1½ teaspoon mayonnaise

1 teaspoon mustard

1½ teaspoons Worcestershire sauce

1 teaspoon red or white wine vinegar

2½ teaspoons curry powder

¾ teaspoon turmeric, ground or freshly grated

Sea salt and ground black pepper to taste

1 teaspoon cayenne pepper (for fans of the spicy)

Parsley sprig(s) to garnish

Hot sauce (optional)


De-shell the eggs, dice them and place in a mixing bowl. Add the other ingredients and mix together. Taste test to determine if the mixture needs more of anything, and adapt to your liking.
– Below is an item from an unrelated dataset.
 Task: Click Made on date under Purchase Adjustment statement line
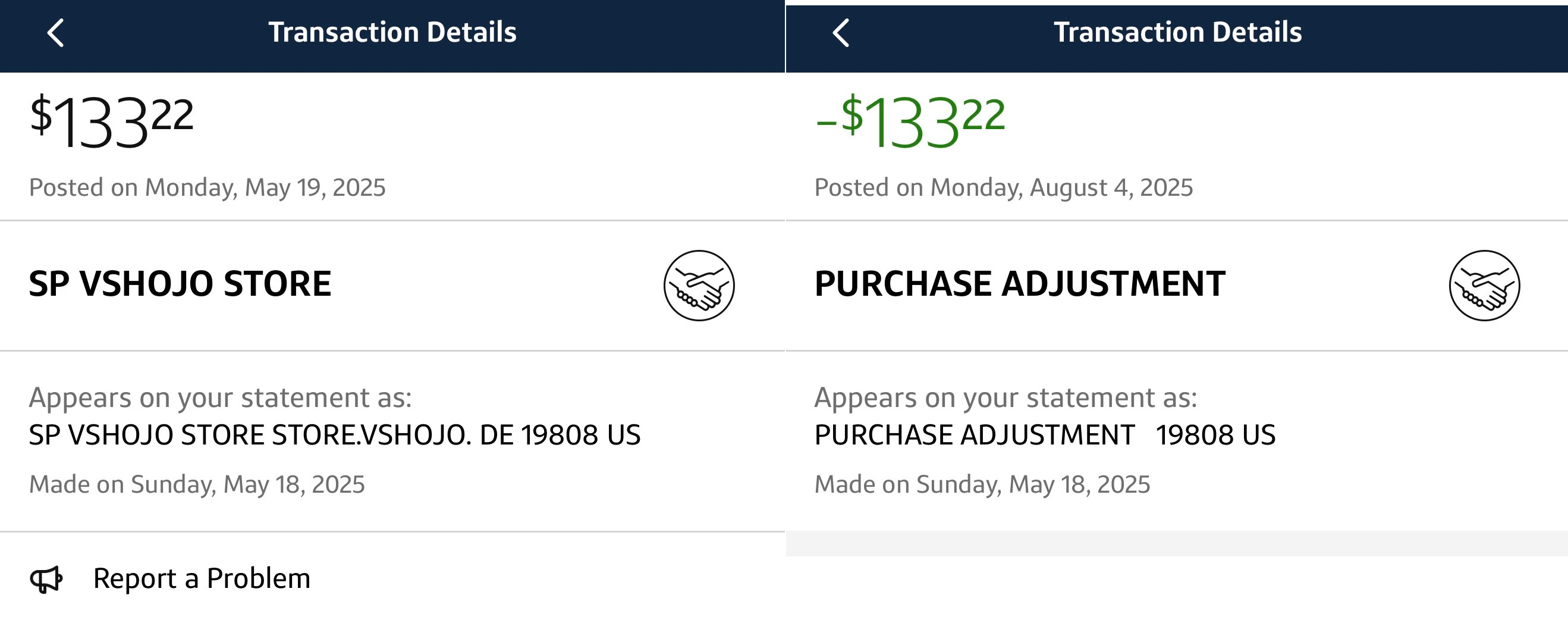pos(982,485)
Refrigerate for 30 minutes or longer, then serve over a bed of lettuce, tortillas, or between bread slices.


Try DIY-ing (Do It Yourself-ing) your own natural dyes to beautify your eggs this Easter and enjoy a diverse spectrum of natural colors. Whether your hard-boiled eggs are white or brown, you can make them a colorful hue that will make your Easter basket or bowl colorfully festive.
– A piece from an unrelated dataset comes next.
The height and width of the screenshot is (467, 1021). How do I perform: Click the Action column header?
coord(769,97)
Hard-boiled eggs (white or brown or both)

White vinegar

Plant-based oil (e.g., olive oil or grapeseed oil)


To color white eggs blue or purple, or to color brown eggs green, use 1 cup purple cabbage (chopped) per cup of water.

To color white eggs lavender or red, use 1 cup red onion skins (chopped) per cup of water.

To color white eggs orange or to color brown eggs rusty red, use 1 cup yellow onion skins (chopped) per cup of water.

To color white eggs pink or to color brown eggs maroon, use 1 cup beets (shredded) per cup of water.

To color white eggs yellow, use 2 Tablespoons turmeric (ground or freshly grated) per cup of water.

To color white eggs pink, red or lavender, use 2 Tablespoons hibiscus tea (steeped in hot water for several minutes until bright red) per cup of water.


Add water to a saucepan and boil ingredients separately for each color until the color is rich and bright. Make sure the dye is a few shades more pronounced than you want your eggs. When the color is dark enough, let the mixture cool about 20 minutes, then strain the liquid through a fine-mesh strainer. Add one Tablespoon white vinegar to each dye mixture and stir. Transfer each dye into a separate bowl and submerge each egg into the colorful liquid. Dry the eggs completely, then lightly massage a thin coat of oil onto each one, polish with a paper towel, and place in the fridge.

(Recipe adapted from

Remember, hard-boiled isn’t the only option for your eggs! Enjoy them soft-boiled, sunny-side up, fried, poached, baked in a quiche, or in lots of egg-cellent recipes. However you use your eggs, they are a healthy choice and an egg-cellent source of protein that will keep you feeling fuller longer. Let eggs be a permanent part of your Easter tradition, and have an egg-stra special Easter, everyone!